• **Task prompt**
Starting at the line that contains "Collapse Tema 3" in the listing below, write out every line word for word until you have written the line that contains "Task: Save the".

• **Source material**

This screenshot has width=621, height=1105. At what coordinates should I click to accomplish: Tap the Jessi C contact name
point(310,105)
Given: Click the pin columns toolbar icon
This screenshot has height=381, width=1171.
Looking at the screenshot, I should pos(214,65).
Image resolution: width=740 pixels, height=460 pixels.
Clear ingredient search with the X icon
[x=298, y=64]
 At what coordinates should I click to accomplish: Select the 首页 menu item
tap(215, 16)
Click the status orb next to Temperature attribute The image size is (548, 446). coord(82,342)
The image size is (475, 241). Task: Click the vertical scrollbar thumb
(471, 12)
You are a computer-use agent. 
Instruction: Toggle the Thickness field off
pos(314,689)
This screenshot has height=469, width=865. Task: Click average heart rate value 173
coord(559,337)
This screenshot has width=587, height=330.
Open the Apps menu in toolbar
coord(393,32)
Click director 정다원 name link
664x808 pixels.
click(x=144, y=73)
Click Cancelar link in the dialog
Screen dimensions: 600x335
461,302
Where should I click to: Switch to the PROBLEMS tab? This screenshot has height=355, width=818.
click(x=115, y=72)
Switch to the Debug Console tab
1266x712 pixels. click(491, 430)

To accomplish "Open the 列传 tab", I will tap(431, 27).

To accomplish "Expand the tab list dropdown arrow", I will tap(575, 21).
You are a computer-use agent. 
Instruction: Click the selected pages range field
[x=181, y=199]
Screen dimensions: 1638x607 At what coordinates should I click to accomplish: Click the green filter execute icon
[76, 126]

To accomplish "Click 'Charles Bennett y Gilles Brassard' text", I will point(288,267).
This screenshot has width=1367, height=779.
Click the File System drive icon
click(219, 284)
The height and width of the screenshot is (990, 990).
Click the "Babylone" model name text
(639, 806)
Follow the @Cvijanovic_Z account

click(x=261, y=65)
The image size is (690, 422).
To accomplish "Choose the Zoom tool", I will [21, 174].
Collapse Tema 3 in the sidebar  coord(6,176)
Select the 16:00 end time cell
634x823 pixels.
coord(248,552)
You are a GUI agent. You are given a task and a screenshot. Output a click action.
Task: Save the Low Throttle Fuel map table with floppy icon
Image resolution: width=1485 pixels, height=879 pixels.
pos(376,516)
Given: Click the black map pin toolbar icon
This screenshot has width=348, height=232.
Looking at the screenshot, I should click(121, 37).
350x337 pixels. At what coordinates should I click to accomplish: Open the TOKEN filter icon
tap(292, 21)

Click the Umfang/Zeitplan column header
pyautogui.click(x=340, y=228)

• **Response box**
Collapse Tema 3 in the sidebar  coord(6,176)
Select the 16:00 end time cell
634x823 pixels.
coord(248,552)
You are a GUI agent. You are given a task and a screenshot. Output a click action.
Task: Save the Low Throttle Fuel map table with floppy icon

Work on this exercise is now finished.